### Extracted data ###

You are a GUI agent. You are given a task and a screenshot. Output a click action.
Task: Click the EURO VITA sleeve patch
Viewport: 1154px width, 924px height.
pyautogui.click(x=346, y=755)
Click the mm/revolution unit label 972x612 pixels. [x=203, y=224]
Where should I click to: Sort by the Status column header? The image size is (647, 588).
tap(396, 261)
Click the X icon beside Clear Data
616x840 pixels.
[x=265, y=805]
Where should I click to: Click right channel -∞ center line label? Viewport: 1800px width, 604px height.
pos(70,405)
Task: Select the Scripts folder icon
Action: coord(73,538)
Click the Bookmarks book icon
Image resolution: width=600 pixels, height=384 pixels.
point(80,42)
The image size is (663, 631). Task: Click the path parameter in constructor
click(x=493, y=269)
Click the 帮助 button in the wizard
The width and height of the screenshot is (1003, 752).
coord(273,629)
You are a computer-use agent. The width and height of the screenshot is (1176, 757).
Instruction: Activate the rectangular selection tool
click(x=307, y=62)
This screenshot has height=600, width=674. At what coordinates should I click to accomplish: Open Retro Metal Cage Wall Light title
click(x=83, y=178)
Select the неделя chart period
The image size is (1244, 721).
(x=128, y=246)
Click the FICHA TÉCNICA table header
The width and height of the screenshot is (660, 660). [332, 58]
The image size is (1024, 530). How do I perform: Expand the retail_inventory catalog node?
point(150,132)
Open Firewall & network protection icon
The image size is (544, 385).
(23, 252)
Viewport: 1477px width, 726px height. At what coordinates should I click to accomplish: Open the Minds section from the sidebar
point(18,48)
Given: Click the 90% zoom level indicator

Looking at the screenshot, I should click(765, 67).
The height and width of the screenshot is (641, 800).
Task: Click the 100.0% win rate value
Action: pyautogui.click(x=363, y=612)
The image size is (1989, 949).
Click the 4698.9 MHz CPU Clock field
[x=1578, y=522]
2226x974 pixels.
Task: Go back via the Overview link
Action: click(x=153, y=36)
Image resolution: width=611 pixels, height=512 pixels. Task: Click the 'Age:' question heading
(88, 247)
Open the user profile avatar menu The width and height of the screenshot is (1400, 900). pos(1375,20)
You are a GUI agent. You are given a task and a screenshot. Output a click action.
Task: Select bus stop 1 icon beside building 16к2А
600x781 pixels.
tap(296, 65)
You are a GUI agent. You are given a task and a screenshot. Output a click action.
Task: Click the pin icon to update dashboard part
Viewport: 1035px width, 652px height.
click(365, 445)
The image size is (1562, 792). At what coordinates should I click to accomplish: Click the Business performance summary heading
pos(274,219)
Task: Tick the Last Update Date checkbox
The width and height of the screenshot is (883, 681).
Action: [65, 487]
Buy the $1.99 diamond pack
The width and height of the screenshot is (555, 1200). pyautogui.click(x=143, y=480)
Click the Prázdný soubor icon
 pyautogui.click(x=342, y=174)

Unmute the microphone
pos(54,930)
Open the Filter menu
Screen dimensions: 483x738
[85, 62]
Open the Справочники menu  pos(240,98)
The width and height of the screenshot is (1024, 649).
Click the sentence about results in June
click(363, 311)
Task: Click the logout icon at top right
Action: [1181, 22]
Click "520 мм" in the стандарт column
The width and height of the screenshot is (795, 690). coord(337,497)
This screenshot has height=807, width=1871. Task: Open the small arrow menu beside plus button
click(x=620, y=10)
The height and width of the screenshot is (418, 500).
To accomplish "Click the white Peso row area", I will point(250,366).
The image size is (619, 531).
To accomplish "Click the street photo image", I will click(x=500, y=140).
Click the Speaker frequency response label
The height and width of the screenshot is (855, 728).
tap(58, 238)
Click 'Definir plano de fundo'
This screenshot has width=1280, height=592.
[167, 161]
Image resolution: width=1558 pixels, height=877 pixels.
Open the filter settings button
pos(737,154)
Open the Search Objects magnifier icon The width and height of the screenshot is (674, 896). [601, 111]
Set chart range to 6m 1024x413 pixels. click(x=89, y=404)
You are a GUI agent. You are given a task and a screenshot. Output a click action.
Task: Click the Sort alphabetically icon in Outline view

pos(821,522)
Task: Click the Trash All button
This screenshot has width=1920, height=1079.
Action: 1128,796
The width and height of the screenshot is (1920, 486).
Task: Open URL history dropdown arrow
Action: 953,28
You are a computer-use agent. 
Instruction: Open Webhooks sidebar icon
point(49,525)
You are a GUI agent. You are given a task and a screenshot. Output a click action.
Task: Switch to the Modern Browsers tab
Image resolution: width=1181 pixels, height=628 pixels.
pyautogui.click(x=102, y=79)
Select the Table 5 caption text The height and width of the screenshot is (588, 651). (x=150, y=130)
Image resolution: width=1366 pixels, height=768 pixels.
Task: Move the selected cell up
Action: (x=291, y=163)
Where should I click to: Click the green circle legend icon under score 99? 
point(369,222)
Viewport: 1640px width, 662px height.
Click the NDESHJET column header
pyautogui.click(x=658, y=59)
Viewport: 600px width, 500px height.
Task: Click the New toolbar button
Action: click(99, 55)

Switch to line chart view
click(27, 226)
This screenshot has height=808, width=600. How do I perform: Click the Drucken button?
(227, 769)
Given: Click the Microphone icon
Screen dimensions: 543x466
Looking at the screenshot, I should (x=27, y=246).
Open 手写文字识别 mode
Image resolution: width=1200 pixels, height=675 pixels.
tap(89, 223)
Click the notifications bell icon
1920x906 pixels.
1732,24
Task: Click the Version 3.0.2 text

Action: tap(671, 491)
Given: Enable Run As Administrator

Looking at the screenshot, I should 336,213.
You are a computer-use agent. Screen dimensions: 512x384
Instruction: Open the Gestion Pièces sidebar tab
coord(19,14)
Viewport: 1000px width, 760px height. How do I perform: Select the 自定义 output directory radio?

###

| What the exercise asks |
Search the listing above for "will" and copy every line that holds it.

| Answer |
To accomplish "Click the white Peso row area", I will point(250,366).
To accomplish "Click the street photo image", I will click(x=500, y=140).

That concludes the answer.